> What is expected:
Reproduce the rows below, swapping every occurrence of "Instruction:" for "Command:". Leave everything else unchanged.

> Dataset records:
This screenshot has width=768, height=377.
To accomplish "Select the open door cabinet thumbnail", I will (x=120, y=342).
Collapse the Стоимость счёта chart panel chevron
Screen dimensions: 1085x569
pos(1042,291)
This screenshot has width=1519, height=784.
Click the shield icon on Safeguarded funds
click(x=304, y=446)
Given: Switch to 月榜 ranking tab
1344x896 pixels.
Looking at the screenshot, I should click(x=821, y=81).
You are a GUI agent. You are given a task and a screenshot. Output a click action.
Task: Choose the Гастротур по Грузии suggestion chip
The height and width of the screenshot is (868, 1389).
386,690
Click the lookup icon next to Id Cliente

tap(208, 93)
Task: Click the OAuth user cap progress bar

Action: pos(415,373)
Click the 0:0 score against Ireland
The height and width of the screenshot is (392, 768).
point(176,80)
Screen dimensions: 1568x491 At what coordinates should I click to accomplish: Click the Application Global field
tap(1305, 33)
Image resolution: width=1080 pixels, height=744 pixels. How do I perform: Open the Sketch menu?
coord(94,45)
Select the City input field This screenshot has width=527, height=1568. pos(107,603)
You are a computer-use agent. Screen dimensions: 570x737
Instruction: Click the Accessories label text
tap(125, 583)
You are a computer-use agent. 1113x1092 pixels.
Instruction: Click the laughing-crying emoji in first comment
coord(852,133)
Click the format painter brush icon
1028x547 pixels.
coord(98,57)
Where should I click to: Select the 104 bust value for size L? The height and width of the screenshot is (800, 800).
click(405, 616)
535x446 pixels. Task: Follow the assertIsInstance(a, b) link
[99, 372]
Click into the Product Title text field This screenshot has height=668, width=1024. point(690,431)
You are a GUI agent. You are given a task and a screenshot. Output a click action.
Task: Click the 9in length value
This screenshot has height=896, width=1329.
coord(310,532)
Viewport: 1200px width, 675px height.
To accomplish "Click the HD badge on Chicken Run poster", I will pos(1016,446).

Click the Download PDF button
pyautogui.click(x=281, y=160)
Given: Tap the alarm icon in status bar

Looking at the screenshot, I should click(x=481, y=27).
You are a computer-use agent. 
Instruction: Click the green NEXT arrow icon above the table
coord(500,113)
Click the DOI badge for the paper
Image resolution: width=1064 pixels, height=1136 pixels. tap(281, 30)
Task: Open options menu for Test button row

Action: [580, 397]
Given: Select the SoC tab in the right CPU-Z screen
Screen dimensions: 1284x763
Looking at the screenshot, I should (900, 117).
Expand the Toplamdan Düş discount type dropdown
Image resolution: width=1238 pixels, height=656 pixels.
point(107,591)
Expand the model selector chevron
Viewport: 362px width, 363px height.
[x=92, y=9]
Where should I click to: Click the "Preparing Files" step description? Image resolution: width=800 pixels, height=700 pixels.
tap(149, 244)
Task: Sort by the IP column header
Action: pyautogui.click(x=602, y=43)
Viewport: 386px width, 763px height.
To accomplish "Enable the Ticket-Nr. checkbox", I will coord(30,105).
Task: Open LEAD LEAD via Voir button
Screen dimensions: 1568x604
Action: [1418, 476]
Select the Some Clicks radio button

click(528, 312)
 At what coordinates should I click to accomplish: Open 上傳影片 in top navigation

> Full answer:
This screenshot has width=768, height=377.
To accomplish "Select the open door cabinet thumbnail", I will (x=120, y=342).
Collapse the Стоимость счёта chart panel chevron
Screen dimensions: 1085x569
pos(1042,291)
This screenshot has width=1519, height=784.
Click the shield icon on Safeguarded funds
click(x=304, y=446)
Given: Switch to 月榜 ranking tab
1344x896 pixels.
Looking at the screenshot, I should click(x=821, y=81).
You are a GUI agent. You are given a task and a screenshot. Output a click action.
Task: Choose the Гастротур по Грузии suggestion chip
The height and width of the screenshot is (868, 1389).
386,690
Click the lookup icon next to Id Cliente

tap(208, 93)
Task: Click the OAuth user cap progress bar

Action: pos(415,373)
Click the 0:0 score against Ireland
The height and width of the screenshot is (392, 768).
point(176,80)
Screen dimensions: 1568x491 At what coordinates should I click to accomplish: Click the Application Global field
tap(1305, 33)
Image resolution: width=1080 pixels, height=744 pixels. How do I perform: Open the Sketch menu?
coord(94,45)
Select the City input field This screenshot has width=527, height=1568. pos(107,603)
You are a computer-use agent. Screen dimensions: 570x737
Command: Click the Accessories label text
tap(125, 583)
You are a computer-use agent. 1113x1092 pixels.
Command: Click the laughing-crying emoji in first comment
coord(852,133)
Click the format painter brush icon
1028x547 pixels.
coord(98,57)
Where should I click to: Select the 104 bust value for size L? The height and width of the screenshot is (800, 800).
click(405, 616)
535x446 pixels. Task: Follow the assertIsInstance(a, b) link
[99, 372]
Click into the Product Title text field This screenshot has height=668, width=1024. point(690,431)
You are a GUI agent. You are given a task and a screenshot. Output a click action.
Task: Click the 9in length value
This screenshot has height=896, width=1329.
coord(310,532)
Viewport: 1200px width, 675px height.
To accomplish "Click the HD badge on Chicken Run poster", I will pos(1016,446).

Click the Download PDF button
pyautogui.click(x=281, y=160)
Given: Tap the alarm icon in status bar

Looking at the screenshot, I should click(x=481, y=27).
You are a computer-use agent. 
Command: Click the green NEXT arrow icon above the table
coord(500,113)
Click the DOI badge for the paper
Image resolution: width=1064 pixels, height=1136 pixels. tap(281, 30)
Task: Open options menu for Test button row

Action: [580, 397]
Given: Select the SoC tab in the right CPU-Z screen
Screen dimensions: 1284x763
Looking at the screenshot, I should (900, 117).
Expand the Toplamdan Düş discount type dropdown
Image resolution: width=1238 pixels, height=656 pixels.
point(107,591)
Expand the model selector chevron
Viewport: 362px width, 363px height.
[x=92, y=9]
Where should I click to: Click the "Preparing Files" step description? Image resolution: width=800 pixels, height=700 pixels.
tap(149, 244)
Task: Sort by the IP column header
Action: pyautogui.click(x=602, y=43)
Viewport: 386px width, 763px height.
To accomplish "Enable the Ticket-Nr. checkbox", I will coord(30,105).
Task: Open LEAD LEAD via Voir button
Screen dimensions: 1568x604
Action: [1418, 476]
Select the Some Clicks radio button

click(528, 312)
 At what coordinates should I click to accomplish: Open 上傳影片 in top navigation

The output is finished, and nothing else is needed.